The other problem is that to my knowledge, water transfers aren’t based on a prioritization.  They go to the highest bidder.  You pay more money, you get the water.  In real life, that overwhelmingly means that cities get the water (because they can collect more money to buy water), but I don’t know of an explicit prioritization of urban use**.  It is possible to be very precise about what water transfers do, which is move water to the highest economic use (measured by money and with attendant externalities).  That may very well be the goal (although I haven’t been convinced I want that), but I don’t know whether and when it was explicitly decided that the people who could pay the most were the highest-priority users.

Seems most likely to me that it a slightly loose word choice.  But so far as I know, awarding water transfers by a priority that wasn’t straight purchase price would be a major new policy initiative.  If that were the intention, I’d be very interested in how it comes about.

3.  Then, the heading for Section IID is very peculiar:

Assist the National Academy of Sciences in Its Review of the Potential Availability of Alternative Water Supply Opportunities

Because that is not supposed to be the main point of the NAS review. The NAS review is supposed to decide whether the Biological Opinion on smelt that was the basis for court-ordered pumping restrictions is based on the best available science. You know, to put lawsuits against the Biological Opinion to rest.  Which is already bullshit, because the ESA doesn’t say that Biological Opinions require an additional level of review by the National Academy of Sciences, especially not a review that directs them to please find anything else they can do to help the smelt besides curtailing pumping.*** Besides, it was a relatively new Biological Opinion (like, 2008 or 2009 or something) re-written on judge’s orders because the first one was so weak. If we don’t trust the federal FWS and NMFS to write decent Biological Opinions, that is a real problem that should get fixed. But unless we mean to fix a systemic problem with Biological Opinions, senators shouldn’t go arbitrarily asking for some of them to get extra review from the National Academy of Sciences to please find something else.

So why is Interior’s Interim Plan header emphasizing the potential availability of additional water supplies instead of evaluating the scientific evidence about the best ways to protect smelt?**** That’s hardly co-equal.
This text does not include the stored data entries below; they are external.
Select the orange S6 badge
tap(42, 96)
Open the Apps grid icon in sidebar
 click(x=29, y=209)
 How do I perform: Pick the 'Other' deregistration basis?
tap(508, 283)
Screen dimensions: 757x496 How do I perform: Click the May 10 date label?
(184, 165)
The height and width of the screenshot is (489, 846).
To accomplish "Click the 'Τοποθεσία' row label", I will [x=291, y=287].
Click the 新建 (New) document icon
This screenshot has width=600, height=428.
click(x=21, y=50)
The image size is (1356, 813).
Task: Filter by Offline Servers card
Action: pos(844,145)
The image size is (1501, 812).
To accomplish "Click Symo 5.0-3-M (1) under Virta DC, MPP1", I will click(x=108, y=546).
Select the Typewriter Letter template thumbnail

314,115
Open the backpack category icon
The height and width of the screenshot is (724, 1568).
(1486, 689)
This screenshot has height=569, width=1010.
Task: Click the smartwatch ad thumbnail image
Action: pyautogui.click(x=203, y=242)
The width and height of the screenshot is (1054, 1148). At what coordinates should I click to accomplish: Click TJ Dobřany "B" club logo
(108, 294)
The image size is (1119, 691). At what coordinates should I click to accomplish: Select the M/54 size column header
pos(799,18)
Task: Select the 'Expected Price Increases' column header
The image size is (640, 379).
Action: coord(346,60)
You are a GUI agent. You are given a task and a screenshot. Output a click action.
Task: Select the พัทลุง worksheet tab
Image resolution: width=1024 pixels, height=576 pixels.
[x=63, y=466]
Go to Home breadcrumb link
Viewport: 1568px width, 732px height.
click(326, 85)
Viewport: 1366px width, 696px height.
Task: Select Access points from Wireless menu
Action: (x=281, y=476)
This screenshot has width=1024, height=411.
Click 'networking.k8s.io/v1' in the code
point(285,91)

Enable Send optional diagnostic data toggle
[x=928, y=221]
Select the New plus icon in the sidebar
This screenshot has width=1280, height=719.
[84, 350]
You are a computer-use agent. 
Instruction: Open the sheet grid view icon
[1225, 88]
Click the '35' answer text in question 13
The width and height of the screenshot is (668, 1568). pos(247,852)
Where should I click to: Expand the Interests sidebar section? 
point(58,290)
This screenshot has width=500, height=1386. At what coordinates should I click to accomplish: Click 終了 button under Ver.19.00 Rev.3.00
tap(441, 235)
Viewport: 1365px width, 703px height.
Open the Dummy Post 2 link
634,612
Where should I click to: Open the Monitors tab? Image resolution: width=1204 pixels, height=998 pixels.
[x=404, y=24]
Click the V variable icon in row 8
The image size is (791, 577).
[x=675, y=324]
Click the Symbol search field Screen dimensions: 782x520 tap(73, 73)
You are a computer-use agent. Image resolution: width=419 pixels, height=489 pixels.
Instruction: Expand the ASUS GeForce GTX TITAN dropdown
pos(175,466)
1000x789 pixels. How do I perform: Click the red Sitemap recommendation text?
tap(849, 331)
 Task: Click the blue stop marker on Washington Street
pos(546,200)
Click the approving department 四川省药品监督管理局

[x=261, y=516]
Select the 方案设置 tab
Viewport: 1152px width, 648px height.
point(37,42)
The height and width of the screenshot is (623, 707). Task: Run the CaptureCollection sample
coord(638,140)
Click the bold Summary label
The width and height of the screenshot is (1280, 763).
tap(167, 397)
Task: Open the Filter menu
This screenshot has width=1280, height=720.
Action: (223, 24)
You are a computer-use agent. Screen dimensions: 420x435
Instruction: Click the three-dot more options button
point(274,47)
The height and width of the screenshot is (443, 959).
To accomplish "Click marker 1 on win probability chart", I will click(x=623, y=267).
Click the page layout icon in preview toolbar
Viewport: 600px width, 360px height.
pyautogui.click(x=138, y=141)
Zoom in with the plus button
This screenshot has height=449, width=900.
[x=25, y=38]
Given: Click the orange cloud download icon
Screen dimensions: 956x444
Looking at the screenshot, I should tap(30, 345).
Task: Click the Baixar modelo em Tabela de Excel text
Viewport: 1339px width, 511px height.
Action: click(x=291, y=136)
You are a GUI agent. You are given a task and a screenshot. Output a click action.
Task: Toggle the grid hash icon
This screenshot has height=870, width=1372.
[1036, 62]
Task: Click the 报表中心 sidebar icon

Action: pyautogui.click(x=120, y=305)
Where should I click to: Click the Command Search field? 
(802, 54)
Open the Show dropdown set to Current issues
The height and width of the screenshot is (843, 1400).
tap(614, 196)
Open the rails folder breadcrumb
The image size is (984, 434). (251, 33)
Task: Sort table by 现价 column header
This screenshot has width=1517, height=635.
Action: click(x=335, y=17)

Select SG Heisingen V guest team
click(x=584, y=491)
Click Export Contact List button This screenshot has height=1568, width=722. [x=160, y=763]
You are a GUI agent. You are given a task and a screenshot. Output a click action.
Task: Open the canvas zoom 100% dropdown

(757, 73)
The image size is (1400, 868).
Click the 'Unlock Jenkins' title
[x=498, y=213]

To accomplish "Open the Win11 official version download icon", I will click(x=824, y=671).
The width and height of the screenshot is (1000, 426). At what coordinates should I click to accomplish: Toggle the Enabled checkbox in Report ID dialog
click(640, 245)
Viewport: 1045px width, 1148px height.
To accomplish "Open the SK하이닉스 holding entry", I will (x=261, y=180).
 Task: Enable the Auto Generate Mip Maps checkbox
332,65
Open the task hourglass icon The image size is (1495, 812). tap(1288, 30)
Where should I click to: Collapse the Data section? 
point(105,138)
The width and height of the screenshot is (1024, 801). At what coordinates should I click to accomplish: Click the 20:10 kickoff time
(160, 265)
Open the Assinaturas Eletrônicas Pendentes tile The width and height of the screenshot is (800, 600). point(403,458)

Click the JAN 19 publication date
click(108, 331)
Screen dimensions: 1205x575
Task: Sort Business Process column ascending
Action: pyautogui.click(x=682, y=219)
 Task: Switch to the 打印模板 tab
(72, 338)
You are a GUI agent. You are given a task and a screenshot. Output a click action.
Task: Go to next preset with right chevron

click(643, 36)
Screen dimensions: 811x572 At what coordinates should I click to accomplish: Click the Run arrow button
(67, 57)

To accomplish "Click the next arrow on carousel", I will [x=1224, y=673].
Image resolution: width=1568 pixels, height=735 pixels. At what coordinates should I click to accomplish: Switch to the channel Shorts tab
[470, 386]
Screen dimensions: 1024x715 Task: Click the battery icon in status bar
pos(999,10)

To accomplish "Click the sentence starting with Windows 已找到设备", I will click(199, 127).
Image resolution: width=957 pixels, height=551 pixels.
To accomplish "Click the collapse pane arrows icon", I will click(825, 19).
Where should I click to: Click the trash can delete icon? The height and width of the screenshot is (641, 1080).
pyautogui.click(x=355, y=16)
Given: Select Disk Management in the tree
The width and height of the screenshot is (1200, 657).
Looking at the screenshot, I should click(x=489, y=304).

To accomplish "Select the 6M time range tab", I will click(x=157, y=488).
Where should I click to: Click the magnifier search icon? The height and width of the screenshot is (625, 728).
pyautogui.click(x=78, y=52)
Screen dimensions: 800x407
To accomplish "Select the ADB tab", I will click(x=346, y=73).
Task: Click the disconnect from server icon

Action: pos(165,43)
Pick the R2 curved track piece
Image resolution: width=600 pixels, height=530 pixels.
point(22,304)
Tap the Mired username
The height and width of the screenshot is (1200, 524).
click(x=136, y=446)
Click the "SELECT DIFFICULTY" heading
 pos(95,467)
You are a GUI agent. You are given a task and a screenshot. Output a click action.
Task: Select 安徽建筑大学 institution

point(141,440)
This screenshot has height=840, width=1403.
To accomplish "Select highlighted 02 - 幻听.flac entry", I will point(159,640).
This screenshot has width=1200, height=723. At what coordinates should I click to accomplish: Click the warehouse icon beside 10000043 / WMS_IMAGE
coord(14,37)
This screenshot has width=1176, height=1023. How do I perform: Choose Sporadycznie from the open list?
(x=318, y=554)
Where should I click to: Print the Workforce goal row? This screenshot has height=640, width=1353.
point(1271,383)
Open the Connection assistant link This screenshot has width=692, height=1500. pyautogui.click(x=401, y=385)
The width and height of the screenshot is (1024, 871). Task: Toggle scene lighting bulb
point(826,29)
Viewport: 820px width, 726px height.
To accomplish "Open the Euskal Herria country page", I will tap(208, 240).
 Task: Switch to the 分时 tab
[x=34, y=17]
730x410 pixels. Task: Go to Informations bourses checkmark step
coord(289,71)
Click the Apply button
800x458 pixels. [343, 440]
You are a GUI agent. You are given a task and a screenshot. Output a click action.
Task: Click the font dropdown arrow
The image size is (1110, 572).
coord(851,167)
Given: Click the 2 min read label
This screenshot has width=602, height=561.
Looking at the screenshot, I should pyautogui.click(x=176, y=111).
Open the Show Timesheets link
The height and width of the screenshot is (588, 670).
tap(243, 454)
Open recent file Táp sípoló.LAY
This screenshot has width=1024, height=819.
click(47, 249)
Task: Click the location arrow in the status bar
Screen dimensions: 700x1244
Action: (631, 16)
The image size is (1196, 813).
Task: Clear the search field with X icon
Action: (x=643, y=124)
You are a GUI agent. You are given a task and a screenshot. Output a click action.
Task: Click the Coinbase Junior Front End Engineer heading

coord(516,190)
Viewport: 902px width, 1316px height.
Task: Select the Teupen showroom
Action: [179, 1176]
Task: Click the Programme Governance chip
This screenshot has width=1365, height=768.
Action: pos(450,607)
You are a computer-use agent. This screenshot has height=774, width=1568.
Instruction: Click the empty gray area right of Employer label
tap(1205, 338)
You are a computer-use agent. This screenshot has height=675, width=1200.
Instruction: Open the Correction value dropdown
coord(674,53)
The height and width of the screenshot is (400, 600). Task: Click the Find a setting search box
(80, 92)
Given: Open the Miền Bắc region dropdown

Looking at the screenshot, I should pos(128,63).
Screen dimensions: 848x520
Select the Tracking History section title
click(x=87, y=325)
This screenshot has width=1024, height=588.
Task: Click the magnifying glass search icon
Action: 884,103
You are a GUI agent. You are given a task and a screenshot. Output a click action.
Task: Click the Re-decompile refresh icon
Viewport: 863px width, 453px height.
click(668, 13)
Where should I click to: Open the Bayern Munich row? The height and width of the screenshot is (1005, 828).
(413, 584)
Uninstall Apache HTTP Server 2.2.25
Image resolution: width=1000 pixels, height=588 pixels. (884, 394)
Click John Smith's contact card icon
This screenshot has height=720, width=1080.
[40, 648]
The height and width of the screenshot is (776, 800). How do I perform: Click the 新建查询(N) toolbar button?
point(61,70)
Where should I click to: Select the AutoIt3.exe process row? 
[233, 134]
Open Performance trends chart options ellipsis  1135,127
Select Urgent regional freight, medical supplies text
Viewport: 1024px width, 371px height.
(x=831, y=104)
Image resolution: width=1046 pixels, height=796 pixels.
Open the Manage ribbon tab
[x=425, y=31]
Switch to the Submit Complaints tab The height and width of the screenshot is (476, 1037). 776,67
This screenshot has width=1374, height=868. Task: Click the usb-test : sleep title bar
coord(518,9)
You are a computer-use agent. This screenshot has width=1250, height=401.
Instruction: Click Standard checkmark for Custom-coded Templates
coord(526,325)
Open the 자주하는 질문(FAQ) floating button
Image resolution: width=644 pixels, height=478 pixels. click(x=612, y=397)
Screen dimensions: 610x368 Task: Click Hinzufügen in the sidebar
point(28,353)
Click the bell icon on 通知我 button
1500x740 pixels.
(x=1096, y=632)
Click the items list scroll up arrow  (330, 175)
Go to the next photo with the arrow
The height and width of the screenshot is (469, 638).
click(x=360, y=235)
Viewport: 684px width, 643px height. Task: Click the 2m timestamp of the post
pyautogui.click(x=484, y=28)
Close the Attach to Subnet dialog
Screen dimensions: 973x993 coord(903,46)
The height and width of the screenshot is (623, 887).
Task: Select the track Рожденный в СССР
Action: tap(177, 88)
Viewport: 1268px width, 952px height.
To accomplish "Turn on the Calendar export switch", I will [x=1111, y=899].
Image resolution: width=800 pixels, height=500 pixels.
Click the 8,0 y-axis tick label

Anyway, I thought the Interim Plan was mostly very good, with those two odd notes. I would have added something about water district modernization to the section on water conservation; I think improving district-level operations and infrastructure has potential for water and reliability yields that gets overlooked a lot. I thought Section III E on Climate Change Adaptation was forward looking and gave specific avenues for development. Really, I was impressed.

UPDATE 1/9/10: Professor Doremus writes an excellent critique of the Interim Plan here.  I particularly liked that she called out perpetuating the win-win fallacy.  I have a hard time thinking of something the feds could do that would be a newer approach, but I’ll ponder the idea a while.

*I cannot imagine that I’d have liked anything the Bush Administration decided to do in CA water, so I am grateful that Bush’s administration never did much here.
**The Drought Water Bank does do some prioritization, alloting water by purchase and an evaluation of need (such as to environmental refuges and prisons).  But they only moved about 60,000 acre-feet of water last year, compared to the 600,000 acre-feet of trades that is quoted.
***Sure, I’m all in favor of doing more besides limiting pumping. If other actions would help the smelt more, lets do those too. But I’m not in favor of second-guessing a valid Biological Opinion and a judge’s orders.
****Which is itself weird language. Additional would have to mean, “our old supplies through the Delta before pumping was restricted if we can find other ways to protect smelt just as much”, instead of what it sounds like, which is new sources of wet water.